Currently, 38 states plus the District of Columbia have statutes to compensate exonerees for their wrongful convictions, but the process can take years and varies across states. The National Registry of Exonerations estimates about 41 percent of those who have sought compensation through the states have been paid.
For Alexander, enduring yet another legal process is about more than the money. After all, he found a job about six months after being released, and his now-wife works too.
“It proves to be a full apology,” he said.
It is also about rebuilding his life and having flexibility. Alexander was 20 years old when he was arrested. Now, at 63, he is living in a changed society, with a new economy and new technologies.

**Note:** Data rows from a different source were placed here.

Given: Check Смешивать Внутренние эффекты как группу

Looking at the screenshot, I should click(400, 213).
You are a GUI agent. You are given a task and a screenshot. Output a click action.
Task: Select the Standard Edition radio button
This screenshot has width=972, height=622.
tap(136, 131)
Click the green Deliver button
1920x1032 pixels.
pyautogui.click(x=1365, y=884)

“You have to look at the fact that we [were taken] out of society, that is where you have an opportunity to grow in life, to do something with yourself, you know what I’m saying? And here I am placed in an institution where my life, my prosperity have been completely halted,” Alexander said.

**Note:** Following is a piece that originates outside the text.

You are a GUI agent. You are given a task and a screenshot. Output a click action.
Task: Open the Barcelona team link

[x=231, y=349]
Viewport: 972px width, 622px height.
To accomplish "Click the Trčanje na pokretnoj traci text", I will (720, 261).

He wants to be able to use money for emergencies, and give his dog a groom and a new house.
“I built her dog house, and I must have not built it too sturdy because we just had that storm up here, [Hurricane] Ida, and it blew the dog house.”
He said he would use some of his compensation money to buy bricks for a new dog house.
But it’s still uncertain if he will ever receive money from the state. Earlier this year, a trial judge denied his initial claim for compensation. He appealed that decision and a new one is expected in the next few months, according to his attorney.